The amendment, SCA-5, seeks to amend the state constitution, eliminating language added in 1996 by Proposition 209, which prohibited state institutions from considering race, ethnicity, sex and national origin in public employment, contracting and education. If the amendment is passed by both legislative houses, it could be put before California voters as early as this November.
The amendment was introduced by Sen. Ed Hernandez, D-West Covina, who in 2011 authored controversial senate bill SB 185, which also intended to repeal Prop. 209. The bill prompted prompted outcry and protests on the UC Berkeley campus, including a contentious bake sale that garnered national attention.
SB 185 passed both legislative houses but was vetoed by Gov. Jerry Brown, who said he agreed with the goals of affirmative action but that it was up to the courts, not the legislature, to limit Prop. 209.
Hernandez said he proposed the constitutional amendment so the decision on Prop. 209 would go to the people instead of the governor.
“I think the voters will be more open this time around than in 1996,” Hernandez said. “Let’s compare the gay marriage issue and some of the other social issues and look at how the country is changing.”
A survey released by The Public Policy Institute of California in 2011 found that 75 percent of respondents in California thought it either somewhat or very important to have a racially diverse student body in public universities.
“It’s important our universities and our high education system and at least our public system to be reflective or more reflective of the demographics,” said Meredith Vivian, director of government relations at the California State Student Association.
According to Sen. Marty Block, D-San Diego, a co-author of SCA-5, if the amendment is passed by voters, higher education institutions could consider race and ethnicity as factors in their admissions processes as long as they were within the narrow parameters tested and set by federal law.
Last month, the U.S. Supreme Court case Fisher v.
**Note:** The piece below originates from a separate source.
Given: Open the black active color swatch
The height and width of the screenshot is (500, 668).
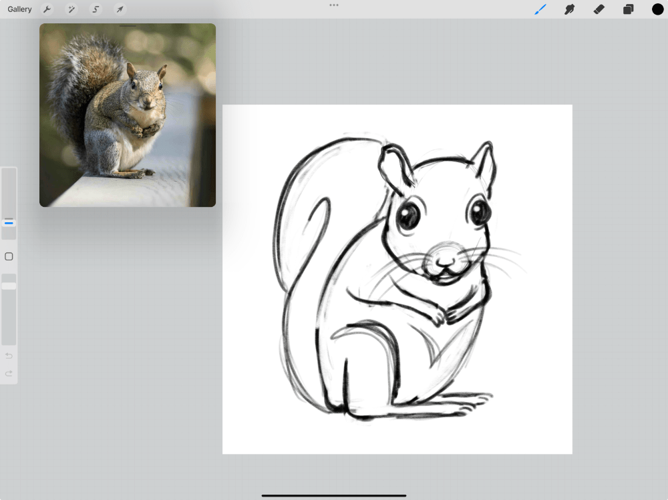Looking at the screenshot, I should click(x=657, y=9).
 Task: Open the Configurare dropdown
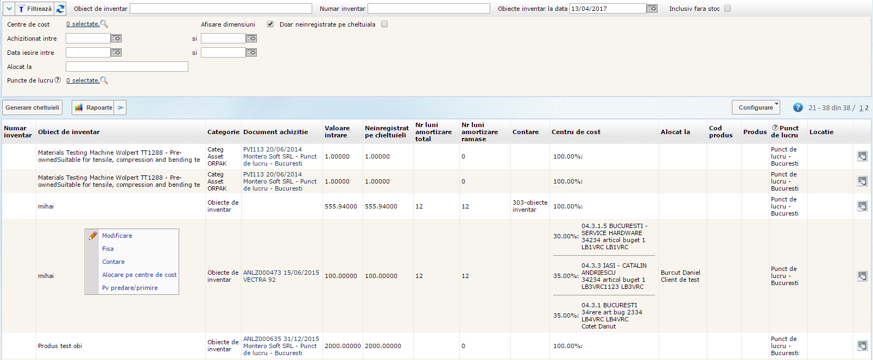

UT Austin tested some of those parameters, finding that universities could enact policies to improve diversity as long as they were narrowly tailored to educational benefits.
However, Ward Connerly, who is president of the American Civil Rights Coalition and was a staunch advocate for Prop. 209 when it passed in 1996, said that affirmative action policies are not the solution to underrepresentation of minority groups in higher education.
“You gotta start much earlier in the life cycle of the student,” Connerly said. “It’s the flaw of families, of cultures — a number of things that shouldn’t be corrected by giving some kids extra points or lowering the standard.”
SCA-5 was proposed in December 2012 and has been referred to the Senate Elections and Constitutional Amendments Committee. Hernandez said he intends for the amendment to be on the ballot this November, but if the amendment does not pass in time, he intends for it to be on the ballot in November 2016.
Block said a constitutional amendment sends a more powerful message than a bill, although it would be more time-consuming and expensive to pass because of election campaigning.